I knew this was coming, and still, unease and guilt settle like a stone into my stomach. There’s no way to explain it to her so that she’ll understand. I’ve always known that. As much as she feels like the only one for me, we come from different worlds.
“All right.”
“Why the Navy? You never told me you were interested in enlisting before you left.”
Am I imagining the trace of betrayal in her voice?
“It was a good option for me. I spoke about it with the college counselor at Paradise, actually, the year before graduation. The Navy and the Army have programs for kids like I was. There was no tuition to pay, a career path laid out for me.” I shrug. “I had no money for college.”
Lily is quiet, her arms wrapped around her torso. “I see,” she says. “I figured.
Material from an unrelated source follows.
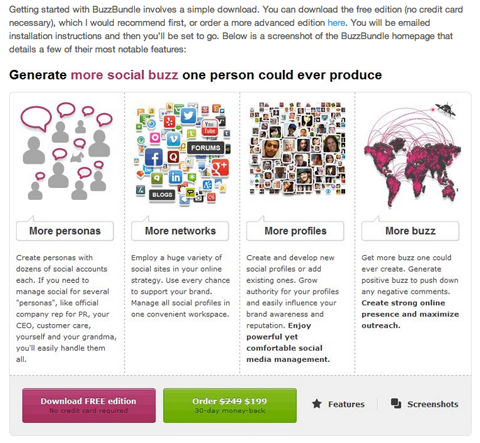Click the BLOGS badge in networks collage
This screenshot has height=443, width=480.
coord(162,195)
It was a good option. You’re right about that. I just didn’t know you were… well, interested in it.”
Ah, Lily.
Interest doesn’t matter when you’re poor and running from your mistakes.
“It’s given me a home and a purpose. I might not have been ecstatic when I started, but I have nothing but gratitude now. It’s my profession,” I say, and I mean it. The military taught me what it was to be a man-to have discipline and responsibility. To pick up a load and to bear it, and bear it well. It was something my parents had never managed. I’d seen it in Gary, but I hadn’t understood it myself until it was placed on my own two shoulders.
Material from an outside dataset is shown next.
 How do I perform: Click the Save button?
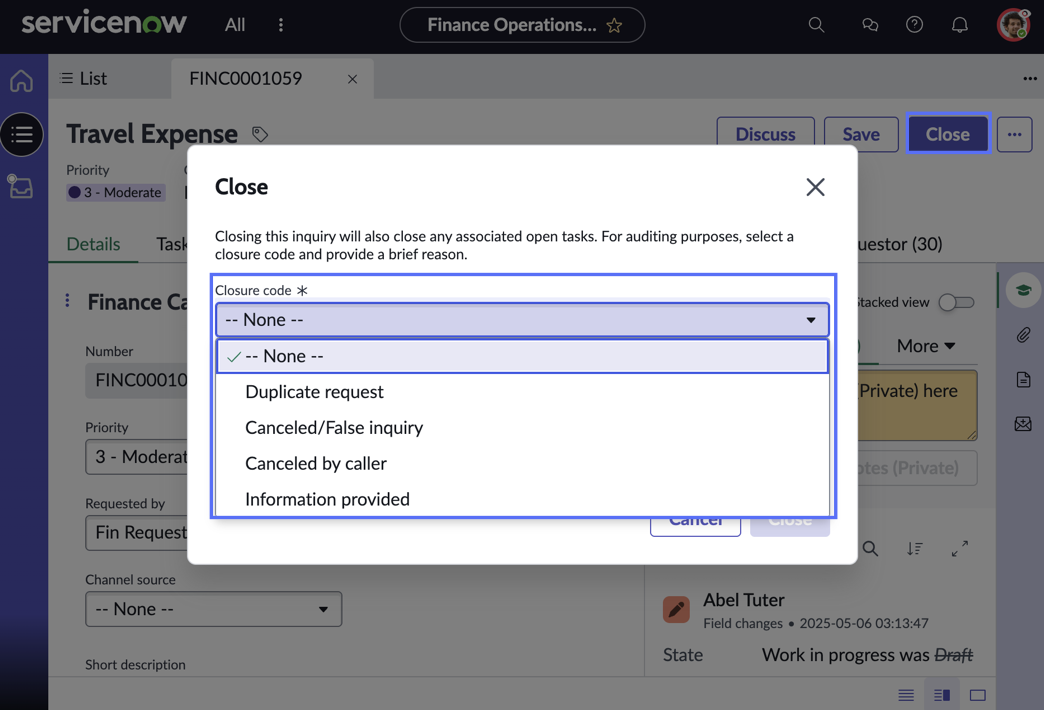pos(861,135)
She’s quiet. There are a million things I want to ask her. I want to know what happened after I left. I want to know about Yale, about New York. If she still paints.
I want to know if she thought about me, like I did about her.
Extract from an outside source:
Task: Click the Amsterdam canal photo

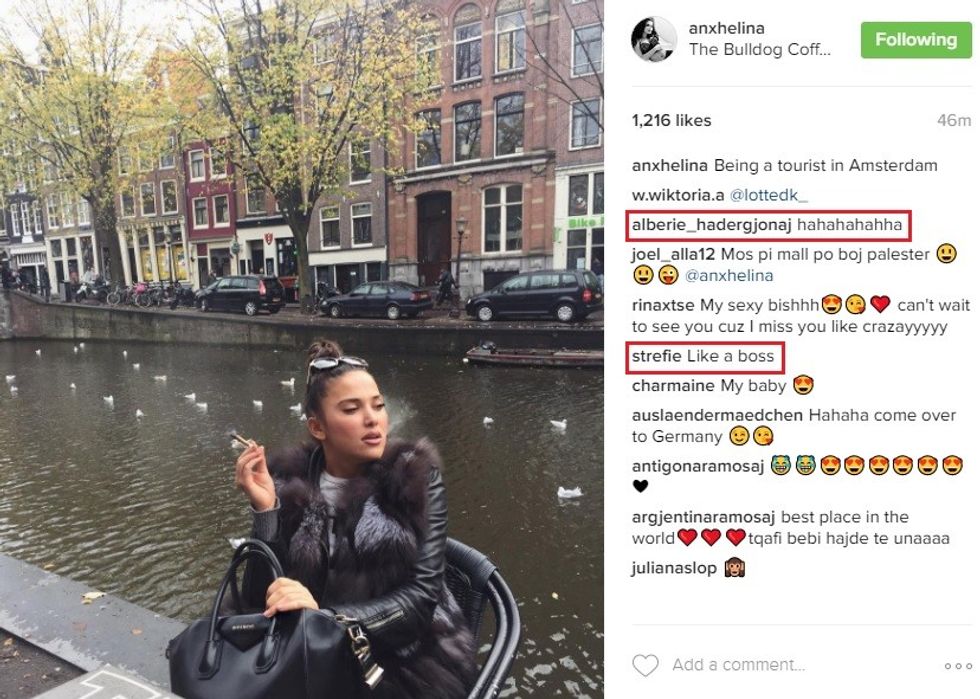Action: tap(302, 350)
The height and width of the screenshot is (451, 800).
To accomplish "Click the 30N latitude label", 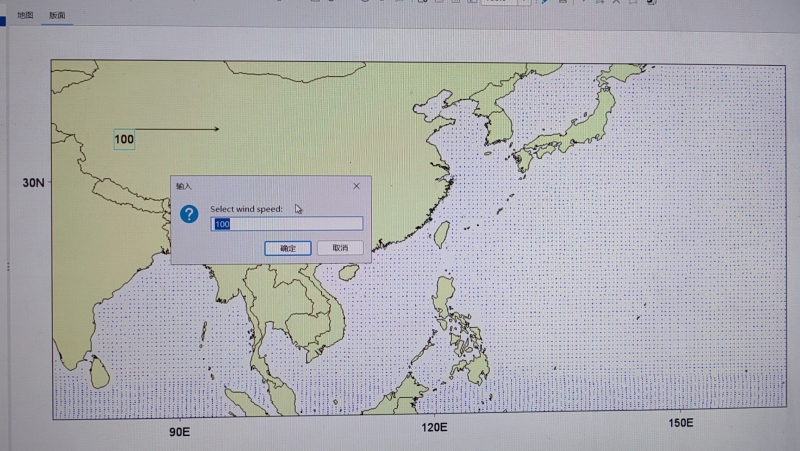I will pos(34,183).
If her heart still aches too.
Lily stops, turning to me completely. A tear glistens on her cheek. The sight stops me cold in my tracks. If seeing her limp hurts me, her sadness and anger shames me.
“How could you leave without saying goodbye, Hayden? I loved you, you know. And you just left. How could you?”
I swallow at her anger. It’s well-deserved. “I had to,” I say. “I hate goodbyes. The thought of telling you bye, knowing you’d try to convince me to stay… It was more than I could handle. I’m not sure I would do the same today. It was a coward’s way out, and I’m sorry.”
It’s the truth. If she would have asked me to stay, begged me, I don’t know if I would’ve been strong enough to leave anyway.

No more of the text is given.